C’était la seule bonne nouvelle en provenance du Proche-Orient. A la fin de la semaine prochaine, les grandes puissances et l’Iran allaient reprendre leurs discussions interrompues depuis quinze mois sur le programme nucléaire de la République islamique. Au moins recommençait-on à se parler mais cette éclaircie elle-même devient incertaine.

Ce n’est pas que l’Iran ne veuille plus de ces négociations mais il ne veut plus qu’elles se tiennent à Istanbul, comme prévu, parce que la crise syrienne a brutalement dégradé ses relations avec la Turquie. Peut-être trouvera-t-on une autre ville, Pékin peut-être, mais le fait est que les deux plus inextricables crises de la région viennent ainsi se mêler, qu’elles sont l’une et l’autre porteuses de conflits régionaux et mettent toujours plus face-à-face sunnites et chiites, les frères ennemis de l’islam.

Bien qu’ils affirment officiellement le contraire, les régimes sunnites souhaitent ardemment que les Etats-Unis, Israël ou les deux aillent bombarder au plus vite les sites nucléaires iraniens car ils ne veulent à aucun prix que la République islamique puisse se doter de la bombe. L’Iran est leur ennemi pour la triple raison qu’il est la mère-patrie du chiisme, une hérésie à leurs yeux, qu’il s’emploie depuis trente ans à les déstabiliser en agitant leurs minorité chiites et qu’il veut surtout leur ravir leur prééminence au Proche-Orient en s’affirmant comme l’adversaire le plus résolu d’Israël et développant un axe chiite qui passe par le Hezbollah libanais et le régime syrien, issu de la minorité alaouite, une branche du chiisme.

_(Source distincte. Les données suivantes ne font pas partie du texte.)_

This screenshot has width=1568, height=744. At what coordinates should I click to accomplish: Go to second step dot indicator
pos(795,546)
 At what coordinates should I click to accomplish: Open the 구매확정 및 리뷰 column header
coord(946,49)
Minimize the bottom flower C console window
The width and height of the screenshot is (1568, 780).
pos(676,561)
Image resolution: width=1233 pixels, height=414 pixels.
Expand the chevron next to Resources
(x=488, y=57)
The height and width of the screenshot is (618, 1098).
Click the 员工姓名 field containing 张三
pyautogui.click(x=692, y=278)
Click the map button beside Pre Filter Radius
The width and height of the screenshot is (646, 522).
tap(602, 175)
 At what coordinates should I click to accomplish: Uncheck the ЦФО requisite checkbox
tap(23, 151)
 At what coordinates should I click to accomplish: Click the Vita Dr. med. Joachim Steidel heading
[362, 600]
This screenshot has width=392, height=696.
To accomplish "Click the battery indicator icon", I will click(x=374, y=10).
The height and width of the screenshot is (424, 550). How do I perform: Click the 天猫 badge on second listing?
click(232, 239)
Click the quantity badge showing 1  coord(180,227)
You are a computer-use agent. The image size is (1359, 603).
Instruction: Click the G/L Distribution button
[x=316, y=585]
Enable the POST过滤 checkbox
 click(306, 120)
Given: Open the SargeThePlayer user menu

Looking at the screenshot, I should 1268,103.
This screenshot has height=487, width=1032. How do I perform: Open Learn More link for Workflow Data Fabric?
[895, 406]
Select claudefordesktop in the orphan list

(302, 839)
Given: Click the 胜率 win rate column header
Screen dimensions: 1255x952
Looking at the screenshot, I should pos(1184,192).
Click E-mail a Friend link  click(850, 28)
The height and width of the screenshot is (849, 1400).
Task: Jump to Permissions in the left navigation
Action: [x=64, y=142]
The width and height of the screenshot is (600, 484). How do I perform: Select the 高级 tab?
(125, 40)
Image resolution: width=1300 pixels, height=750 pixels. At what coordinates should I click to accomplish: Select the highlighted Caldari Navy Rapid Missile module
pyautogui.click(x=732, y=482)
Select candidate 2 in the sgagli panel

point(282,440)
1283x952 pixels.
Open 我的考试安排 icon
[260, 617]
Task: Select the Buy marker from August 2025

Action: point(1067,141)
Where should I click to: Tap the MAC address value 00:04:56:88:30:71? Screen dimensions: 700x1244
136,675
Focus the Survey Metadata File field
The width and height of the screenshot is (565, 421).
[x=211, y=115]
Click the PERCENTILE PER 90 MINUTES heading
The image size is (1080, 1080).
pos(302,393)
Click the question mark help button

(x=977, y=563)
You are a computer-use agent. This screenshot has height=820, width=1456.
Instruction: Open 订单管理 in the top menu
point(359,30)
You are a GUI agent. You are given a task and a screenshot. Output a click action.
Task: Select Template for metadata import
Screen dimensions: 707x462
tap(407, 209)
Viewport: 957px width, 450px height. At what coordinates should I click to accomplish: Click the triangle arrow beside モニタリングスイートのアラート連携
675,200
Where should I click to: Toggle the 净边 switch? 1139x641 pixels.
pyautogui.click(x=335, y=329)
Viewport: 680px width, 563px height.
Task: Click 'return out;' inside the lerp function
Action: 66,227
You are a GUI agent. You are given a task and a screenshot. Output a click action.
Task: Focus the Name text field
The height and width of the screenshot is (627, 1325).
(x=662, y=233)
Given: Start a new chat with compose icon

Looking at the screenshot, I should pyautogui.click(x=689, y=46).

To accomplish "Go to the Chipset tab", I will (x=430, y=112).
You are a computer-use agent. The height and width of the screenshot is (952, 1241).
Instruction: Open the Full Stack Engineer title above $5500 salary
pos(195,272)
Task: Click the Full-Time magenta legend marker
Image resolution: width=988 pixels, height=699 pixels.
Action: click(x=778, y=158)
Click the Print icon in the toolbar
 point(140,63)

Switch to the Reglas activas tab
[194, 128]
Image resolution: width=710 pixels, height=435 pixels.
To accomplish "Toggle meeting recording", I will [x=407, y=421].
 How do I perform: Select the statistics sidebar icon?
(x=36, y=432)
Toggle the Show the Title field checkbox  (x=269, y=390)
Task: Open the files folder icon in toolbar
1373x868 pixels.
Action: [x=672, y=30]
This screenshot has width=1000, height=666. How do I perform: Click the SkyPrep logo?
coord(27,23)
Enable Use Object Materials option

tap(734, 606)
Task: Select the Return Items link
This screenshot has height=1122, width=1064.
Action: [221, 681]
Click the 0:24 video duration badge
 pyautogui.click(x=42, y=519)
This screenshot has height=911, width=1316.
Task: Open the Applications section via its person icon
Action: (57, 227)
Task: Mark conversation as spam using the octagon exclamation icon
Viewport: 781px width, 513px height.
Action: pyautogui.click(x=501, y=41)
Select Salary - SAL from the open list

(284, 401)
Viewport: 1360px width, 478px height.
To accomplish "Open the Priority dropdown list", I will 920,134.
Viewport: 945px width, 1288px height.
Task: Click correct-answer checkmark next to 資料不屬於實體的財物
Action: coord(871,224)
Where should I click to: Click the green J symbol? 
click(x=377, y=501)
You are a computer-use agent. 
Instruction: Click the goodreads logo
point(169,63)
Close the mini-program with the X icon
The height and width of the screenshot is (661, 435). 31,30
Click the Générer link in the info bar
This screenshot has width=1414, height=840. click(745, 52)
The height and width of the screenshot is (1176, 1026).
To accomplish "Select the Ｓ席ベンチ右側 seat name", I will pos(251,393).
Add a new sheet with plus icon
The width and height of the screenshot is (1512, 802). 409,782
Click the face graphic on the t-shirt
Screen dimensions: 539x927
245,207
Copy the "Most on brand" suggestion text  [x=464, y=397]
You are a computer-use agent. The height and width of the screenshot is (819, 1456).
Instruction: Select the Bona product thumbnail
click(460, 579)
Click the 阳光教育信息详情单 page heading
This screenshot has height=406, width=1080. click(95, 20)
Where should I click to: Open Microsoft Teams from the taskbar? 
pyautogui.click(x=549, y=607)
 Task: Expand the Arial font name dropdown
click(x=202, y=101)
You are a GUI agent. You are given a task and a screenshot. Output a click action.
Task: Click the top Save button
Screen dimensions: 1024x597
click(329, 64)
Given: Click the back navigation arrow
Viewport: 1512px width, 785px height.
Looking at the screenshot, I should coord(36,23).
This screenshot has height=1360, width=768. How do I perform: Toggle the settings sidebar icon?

Entre l’Iran et les régimes sunnites, la tension est permanente mais, si l’Iran devenait une puissance nucléaire, il s’assurerait un nouveau rapport de forces dont la seule éventualité donne des cauchemars aux monarchies pétrolières et même à la Turquie, sunnite elle aussi. C’est si vrai que 54% des Turcs veulent que leur pays se dote de la bombe si l’Iran venait à en disposer, que l’Arabie saoudite presse les Américains d’intervenir et qu’un haut dirigeant du Qatar a récemment déclaré aux Occidentaux qu’un bombardement des sites iraniens signifierait six mois de crise mais que la nucléarisation de l’Iran impliquerait 20 ans de crise.

C’est sur cette toile de fond que la drame syrien a éclaté et que l’Iran a pris le parti de Bachar al-Assad en lui livrant secrètement des armes et l’assurant publiquement de son soutien tandis que les pays sunnites prenaient fait et cause pour l’insurrection parce que la majorité des Syriens est sunnite contrairement au régime dont l’effondrement isolerait l’Iran en le privant du seul Etat qu’il lui soit allié. Cette ligne de fracture est telle que l’Irak, dont la majorité est chiite, se rapproche toujours plus ouvertement de l’Iran et soutient Bachar al-Assad, à la plus grande fureur des monarchies du Golfe qui se posent désormais en défenseurs de la minorité sunnite irakienne.

Même si les discussions sur le nucléaire iranien finissent par s’ouvrir ailleurs qu’à Istanbul, la guerre des deux Islam menace plus que jamais.